Ringworm is something that is highly contagious and can be easily spread from person to person. This makes it important to be able to identify, especially for people participating in sports and other activities where close contact or sharing of equipment is common. This includes brazilian jiu jitsu, wrestling, boxing and yoga.

Ringworm lesions, typically circular or oval-shaped, can be easily mistaken for other skin conditions. This can lead to delayed treatment and the spread of the infection to others.

I built up a training dataset from public sources and used it to train a vision-transformer model. When looking for publically available datasets, I found that most that had ringworm images were of ringworm in different variations, but limited when it comes to the circular lesions (tinea corporis) that is more commonly seen and confused for other conditions. I also added more data for eczema, a condfition that is commonly mistaken for ringworm.

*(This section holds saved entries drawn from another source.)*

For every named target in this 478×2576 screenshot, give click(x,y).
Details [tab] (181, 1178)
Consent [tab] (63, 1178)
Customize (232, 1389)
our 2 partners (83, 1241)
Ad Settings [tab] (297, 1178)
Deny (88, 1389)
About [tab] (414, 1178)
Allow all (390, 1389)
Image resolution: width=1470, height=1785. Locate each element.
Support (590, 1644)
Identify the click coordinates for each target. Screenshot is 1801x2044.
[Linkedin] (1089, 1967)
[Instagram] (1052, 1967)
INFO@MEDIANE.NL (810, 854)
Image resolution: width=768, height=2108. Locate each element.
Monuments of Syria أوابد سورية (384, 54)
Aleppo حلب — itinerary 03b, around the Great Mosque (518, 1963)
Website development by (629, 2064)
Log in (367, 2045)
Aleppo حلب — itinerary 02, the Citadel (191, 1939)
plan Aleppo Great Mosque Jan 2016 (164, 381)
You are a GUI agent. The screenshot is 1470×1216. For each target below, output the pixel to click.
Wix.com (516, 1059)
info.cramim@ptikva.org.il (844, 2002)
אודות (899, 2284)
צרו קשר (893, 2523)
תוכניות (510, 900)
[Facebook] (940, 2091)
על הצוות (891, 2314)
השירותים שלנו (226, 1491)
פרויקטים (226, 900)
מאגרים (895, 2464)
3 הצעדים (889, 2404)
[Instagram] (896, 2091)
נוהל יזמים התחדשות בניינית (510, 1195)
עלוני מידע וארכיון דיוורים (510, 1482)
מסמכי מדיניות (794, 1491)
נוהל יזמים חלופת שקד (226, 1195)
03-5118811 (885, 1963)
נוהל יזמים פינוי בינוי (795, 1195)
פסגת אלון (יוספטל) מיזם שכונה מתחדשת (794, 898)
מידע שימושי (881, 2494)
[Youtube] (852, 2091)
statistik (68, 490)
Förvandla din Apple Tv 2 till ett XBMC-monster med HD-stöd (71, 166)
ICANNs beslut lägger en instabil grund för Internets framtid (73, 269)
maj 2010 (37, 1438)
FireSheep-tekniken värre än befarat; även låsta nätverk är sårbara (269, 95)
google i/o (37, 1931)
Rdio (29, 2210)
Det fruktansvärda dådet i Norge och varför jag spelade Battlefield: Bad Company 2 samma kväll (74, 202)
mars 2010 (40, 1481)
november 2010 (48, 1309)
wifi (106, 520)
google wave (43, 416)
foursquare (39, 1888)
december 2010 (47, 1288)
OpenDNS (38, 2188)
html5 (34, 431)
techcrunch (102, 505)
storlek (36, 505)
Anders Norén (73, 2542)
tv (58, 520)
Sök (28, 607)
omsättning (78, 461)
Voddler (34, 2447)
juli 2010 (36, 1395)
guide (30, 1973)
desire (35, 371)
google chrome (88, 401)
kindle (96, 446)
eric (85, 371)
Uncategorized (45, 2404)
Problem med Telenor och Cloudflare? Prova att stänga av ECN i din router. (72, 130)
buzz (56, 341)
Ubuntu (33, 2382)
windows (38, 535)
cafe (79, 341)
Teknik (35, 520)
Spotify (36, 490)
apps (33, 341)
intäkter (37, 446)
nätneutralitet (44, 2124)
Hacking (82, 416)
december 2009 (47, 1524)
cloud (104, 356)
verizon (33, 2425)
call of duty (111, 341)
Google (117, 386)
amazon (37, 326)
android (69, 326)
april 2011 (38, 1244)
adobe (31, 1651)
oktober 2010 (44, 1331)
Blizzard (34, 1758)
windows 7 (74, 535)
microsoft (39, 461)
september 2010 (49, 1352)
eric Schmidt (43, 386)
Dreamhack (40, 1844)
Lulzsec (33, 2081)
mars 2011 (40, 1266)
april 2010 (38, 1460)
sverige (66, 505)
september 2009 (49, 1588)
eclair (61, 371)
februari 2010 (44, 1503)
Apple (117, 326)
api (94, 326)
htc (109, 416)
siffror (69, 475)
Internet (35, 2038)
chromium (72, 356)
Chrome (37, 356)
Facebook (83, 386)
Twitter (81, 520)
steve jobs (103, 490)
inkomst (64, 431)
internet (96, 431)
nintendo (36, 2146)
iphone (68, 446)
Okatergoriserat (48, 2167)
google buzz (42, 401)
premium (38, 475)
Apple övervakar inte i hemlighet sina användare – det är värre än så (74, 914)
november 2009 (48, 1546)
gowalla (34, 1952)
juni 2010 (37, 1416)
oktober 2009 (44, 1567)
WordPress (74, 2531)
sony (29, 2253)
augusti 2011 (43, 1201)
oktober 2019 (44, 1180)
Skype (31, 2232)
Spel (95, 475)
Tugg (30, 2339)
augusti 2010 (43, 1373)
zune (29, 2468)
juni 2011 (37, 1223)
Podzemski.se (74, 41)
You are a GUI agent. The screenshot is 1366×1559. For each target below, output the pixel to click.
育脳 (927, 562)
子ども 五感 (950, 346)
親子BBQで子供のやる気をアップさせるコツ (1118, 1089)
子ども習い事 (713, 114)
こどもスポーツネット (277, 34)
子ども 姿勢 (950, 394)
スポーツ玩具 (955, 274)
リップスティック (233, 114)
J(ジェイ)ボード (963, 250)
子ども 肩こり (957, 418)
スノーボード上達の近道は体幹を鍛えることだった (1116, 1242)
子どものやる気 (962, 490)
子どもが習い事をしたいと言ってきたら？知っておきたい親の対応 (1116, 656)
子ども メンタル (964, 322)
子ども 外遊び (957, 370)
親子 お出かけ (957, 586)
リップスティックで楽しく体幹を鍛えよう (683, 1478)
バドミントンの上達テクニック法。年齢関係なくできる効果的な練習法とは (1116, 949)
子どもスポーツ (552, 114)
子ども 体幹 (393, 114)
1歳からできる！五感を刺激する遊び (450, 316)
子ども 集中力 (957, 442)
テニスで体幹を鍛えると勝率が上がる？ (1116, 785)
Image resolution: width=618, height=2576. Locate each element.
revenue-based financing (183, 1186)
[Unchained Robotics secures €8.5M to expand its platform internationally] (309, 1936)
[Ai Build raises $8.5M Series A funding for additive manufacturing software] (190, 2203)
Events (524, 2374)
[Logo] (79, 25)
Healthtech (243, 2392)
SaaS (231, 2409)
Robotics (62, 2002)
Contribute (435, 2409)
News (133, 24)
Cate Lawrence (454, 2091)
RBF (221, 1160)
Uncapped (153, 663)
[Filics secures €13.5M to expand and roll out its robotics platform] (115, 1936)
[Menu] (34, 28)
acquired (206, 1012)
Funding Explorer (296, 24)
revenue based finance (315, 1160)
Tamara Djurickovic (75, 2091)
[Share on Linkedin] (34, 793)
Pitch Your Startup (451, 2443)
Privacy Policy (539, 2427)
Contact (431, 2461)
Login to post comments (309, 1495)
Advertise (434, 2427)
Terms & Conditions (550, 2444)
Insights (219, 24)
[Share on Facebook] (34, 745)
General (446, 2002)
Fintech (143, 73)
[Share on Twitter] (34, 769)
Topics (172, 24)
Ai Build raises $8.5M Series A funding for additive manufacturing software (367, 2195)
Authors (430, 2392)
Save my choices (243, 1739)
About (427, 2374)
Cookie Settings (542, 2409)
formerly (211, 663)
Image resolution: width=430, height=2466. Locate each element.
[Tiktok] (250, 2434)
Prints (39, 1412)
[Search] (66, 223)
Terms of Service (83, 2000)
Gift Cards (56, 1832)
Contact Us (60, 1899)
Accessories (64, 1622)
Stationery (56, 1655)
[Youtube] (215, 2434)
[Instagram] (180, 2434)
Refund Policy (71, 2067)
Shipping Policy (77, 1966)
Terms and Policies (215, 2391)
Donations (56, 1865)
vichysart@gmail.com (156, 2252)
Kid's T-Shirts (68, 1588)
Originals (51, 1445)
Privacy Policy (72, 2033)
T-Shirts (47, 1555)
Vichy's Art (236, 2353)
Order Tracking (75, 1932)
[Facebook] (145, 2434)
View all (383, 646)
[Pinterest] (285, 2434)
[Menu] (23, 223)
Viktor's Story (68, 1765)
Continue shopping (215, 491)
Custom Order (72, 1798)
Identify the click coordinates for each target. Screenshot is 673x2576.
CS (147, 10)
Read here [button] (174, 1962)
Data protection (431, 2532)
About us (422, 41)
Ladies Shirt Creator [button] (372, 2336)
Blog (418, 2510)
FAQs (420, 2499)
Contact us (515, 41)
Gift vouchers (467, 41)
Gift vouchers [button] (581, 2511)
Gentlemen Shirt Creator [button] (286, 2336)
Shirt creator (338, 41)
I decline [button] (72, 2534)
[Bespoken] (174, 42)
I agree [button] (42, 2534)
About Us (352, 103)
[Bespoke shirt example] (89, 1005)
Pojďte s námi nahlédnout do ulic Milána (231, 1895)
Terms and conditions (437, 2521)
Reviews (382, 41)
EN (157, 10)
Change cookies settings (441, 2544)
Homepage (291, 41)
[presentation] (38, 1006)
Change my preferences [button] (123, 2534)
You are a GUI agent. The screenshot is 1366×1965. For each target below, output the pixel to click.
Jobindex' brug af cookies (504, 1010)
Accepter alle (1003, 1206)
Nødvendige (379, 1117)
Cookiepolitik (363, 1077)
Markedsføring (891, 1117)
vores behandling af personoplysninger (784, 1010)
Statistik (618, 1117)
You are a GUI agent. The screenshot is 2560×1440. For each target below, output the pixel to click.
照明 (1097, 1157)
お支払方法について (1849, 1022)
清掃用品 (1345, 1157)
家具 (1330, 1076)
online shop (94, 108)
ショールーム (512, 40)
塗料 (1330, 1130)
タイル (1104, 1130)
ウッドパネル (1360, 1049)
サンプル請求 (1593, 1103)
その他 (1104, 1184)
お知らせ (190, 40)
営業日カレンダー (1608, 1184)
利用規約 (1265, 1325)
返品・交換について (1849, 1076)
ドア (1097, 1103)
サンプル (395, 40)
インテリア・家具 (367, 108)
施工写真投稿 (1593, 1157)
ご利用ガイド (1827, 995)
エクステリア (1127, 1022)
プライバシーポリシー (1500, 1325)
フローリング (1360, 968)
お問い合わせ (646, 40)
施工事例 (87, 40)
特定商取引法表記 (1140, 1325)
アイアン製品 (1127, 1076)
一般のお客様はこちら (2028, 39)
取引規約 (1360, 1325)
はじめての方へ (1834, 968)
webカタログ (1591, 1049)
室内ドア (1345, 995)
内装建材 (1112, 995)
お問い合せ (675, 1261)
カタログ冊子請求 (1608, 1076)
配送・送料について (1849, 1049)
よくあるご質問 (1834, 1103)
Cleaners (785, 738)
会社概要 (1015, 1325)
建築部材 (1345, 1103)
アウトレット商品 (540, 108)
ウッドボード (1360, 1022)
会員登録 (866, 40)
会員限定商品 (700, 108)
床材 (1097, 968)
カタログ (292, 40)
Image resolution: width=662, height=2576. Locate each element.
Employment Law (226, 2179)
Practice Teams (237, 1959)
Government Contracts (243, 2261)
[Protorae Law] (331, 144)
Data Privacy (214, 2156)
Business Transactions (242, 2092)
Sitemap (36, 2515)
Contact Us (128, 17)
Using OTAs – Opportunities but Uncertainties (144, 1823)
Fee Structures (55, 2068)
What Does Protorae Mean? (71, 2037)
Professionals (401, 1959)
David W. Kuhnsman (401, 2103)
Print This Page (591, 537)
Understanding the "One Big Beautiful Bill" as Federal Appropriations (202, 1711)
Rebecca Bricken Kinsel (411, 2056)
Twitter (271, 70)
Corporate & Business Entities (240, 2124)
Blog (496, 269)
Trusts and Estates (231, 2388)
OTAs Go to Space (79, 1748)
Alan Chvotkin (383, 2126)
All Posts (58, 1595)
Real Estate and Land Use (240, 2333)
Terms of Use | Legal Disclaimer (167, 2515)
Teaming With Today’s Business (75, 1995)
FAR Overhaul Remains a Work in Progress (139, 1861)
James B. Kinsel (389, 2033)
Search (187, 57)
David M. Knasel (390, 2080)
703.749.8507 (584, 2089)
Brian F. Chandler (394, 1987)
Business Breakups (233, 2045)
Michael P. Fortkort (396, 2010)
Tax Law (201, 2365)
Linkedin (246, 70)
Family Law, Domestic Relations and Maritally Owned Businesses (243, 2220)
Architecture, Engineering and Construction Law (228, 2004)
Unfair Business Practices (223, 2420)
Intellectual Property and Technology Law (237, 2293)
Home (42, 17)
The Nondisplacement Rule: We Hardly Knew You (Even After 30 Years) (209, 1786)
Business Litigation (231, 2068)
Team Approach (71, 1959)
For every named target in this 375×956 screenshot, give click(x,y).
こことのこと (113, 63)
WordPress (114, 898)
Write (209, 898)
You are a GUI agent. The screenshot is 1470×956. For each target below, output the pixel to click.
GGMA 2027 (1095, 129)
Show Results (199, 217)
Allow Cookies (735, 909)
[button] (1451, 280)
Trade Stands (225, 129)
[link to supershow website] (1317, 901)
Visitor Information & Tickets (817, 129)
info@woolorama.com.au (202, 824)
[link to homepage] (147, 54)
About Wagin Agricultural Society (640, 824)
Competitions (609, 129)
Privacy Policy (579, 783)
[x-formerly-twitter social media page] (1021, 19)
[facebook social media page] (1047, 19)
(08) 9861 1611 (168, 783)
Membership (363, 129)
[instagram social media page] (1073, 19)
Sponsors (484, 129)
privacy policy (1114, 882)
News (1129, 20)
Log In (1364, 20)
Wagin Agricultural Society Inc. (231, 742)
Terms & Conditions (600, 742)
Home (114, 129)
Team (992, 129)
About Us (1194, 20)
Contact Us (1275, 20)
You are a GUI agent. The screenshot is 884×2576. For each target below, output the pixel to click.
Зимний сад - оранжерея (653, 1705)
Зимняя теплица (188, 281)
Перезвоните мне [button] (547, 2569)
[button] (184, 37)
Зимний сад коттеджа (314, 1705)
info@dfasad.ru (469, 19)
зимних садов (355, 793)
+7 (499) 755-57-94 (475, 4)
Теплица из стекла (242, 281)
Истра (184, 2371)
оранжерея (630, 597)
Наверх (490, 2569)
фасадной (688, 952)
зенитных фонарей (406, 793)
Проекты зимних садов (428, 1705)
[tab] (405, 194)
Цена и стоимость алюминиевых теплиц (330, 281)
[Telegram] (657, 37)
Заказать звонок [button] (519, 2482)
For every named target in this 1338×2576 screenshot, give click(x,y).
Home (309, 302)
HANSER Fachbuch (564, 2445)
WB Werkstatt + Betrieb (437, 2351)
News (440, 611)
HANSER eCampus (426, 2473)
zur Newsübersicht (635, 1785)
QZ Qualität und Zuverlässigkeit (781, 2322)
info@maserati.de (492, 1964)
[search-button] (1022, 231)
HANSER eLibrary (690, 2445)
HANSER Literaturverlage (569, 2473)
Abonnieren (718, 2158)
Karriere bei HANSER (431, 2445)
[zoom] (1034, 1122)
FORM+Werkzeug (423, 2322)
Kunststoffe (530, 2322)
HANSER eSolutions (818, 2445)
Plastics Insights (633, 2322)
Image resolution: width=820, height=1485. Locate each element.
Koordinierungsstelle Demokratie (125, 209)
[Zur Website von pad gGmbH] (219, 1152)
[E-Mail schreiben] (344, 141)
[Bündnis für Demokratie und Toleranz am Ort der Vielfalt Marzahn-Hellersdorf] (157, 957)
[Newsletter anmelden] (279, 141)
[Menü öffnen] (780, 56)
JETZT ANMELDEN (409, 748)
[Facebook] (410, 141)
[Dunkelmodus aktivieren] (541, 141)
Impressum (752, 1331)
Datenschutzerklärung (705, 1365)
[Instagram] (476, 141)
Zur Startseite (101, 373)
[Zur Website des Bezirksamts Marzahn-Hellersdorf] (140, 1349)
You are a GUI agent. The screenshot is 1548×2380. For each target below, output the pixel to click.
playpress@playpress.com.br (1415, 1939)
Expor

The dataset contains 2160 training samples and 543 validation samples. The classes are:

The evaluation performance for ringworm is as follows:

Validation performance for ringworm

  Predicted Negative Predicted Positive
True Negative 520 0
True Positive 2 21

Metrics:

The model in it’s current state is extremely performant and will improve with more data. I plan to add more data to the training set and also add more classes to the model to improve the performance.

Comparison to GPT-4o

I performed an experiment to use ChatGPT, more specifically the GPT-4o model as it’s what people will typically have access to via the app. I wanted to compare the performance of bespoke models vs GPT (which is amazing at many things and only getting better). It also starts to ask questions about the efficacy of using GPT for medical diagnosis.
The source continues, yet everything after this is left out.